HMAS Adelaide, one of the navy’s two big amphibious ships, moving to Townsville on its way to the South Pacific is another positive measure, although there are obvious risks to ship operations if infection control isn’t well managed, as we see with the aircraft carrier USS Theodore Roosevelt.

We can also provide other material help. We know that outer islands and remote communities that start to experience an outbreak or take steps to prevent one will be very difficult for their limited government and medical assistance to reach. Australia can provide surge transport capability for regional partners to get their own leaders, officials, medical teams and essential supplies to these communities by allocating some of the Royal Australian Air Force’s C-27 Spartan or C-130 Hercules transport aircraft for our regional partners to use.

The Australian government can provide assistance, but, as we know from the Pacific leaders themselves, it must listen to the needs of our partner nations and their peoples. And, as with the Pacific step-up, it must convene a broader set of Australian groups that can contribute.

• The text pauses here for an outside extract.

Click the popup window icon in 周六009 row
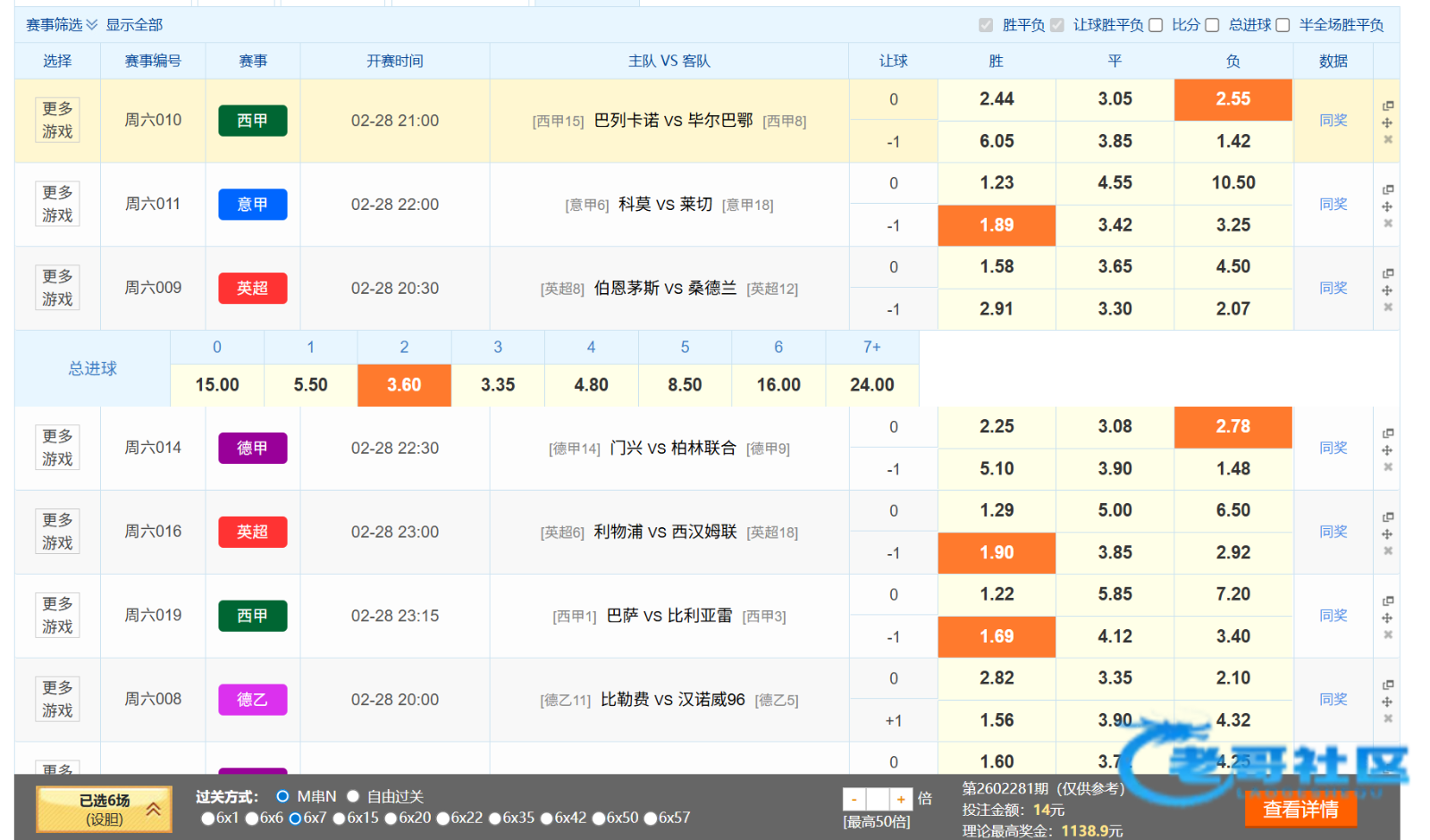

Government-to-government engagement alone is not enough. There are some areas where other parts of our community and economy are better placed to connect directly with South Pacific and broader regional partners. Australian churches partnering with particular islander and remote village communities is likely to be practically focused, welcome help, as are grassroots connections like those Rotary has already built. And Australian universities could echo our newly minted free trade agreement’s focus on Australia–Indonesia educational cooperation to partner with specific Indonesian universities working through this crisis.

There’s another aspect to this mutual help. Unless a highly effective and widely available vaccine is developed that radically alters the global situation, South Pacific nations and Indonesia are likely to come out the other side of the Covid-19 pandemic faster than Australia and New Zealand. The more rapid spread of infection in their populations will be hugely damaging in its human cost. At the same time, it will bring these countries down the other side of the infection curve and out of this tragic and destructive pandemic more quickly.

So, in a few months from now, there will be large numbers of recovered coronavirus sufferers across the South Pacific and in Indonesia. That provides a foundation for our regional partners to begin to recover fast and put their economies and industries back together. They’ll need help doing so, but if we listen to what they want and help them rebuild, we can all benefit both during this health crisis and in the longer term.

This will probably require new money and not just redirection of the existing aid budget. Given the enormous national stimulus programs the government has unveiled over the past weeks, this additional spend will be comparatively small, but important. And it’ll be an investment, not a debt.

In the short term, we will be able to provide a ready market for regional partners’ recovering economies, buying inputs to our crisis response. Personal protective equipment and medical supplies are obvious examples, but so will be many other items and supplies that our own restricted economy will be struggling to produce or obtain. We may also benefit from our Pacific family and Indonesian partner offering us assistance in critical areas where they have workers who can help; reinforcing exhausted personnel in critical sectors of our economy and even our health system may be examples.

While we need to acknowledge the likely tragedy and work rapidly to minimise it, taking the cooperative path can set Australia, our Pacific family and the region on course for a closer, more trusting future. In these dark times, it’s good to begin to see how thoughtful actions now can build our regional community.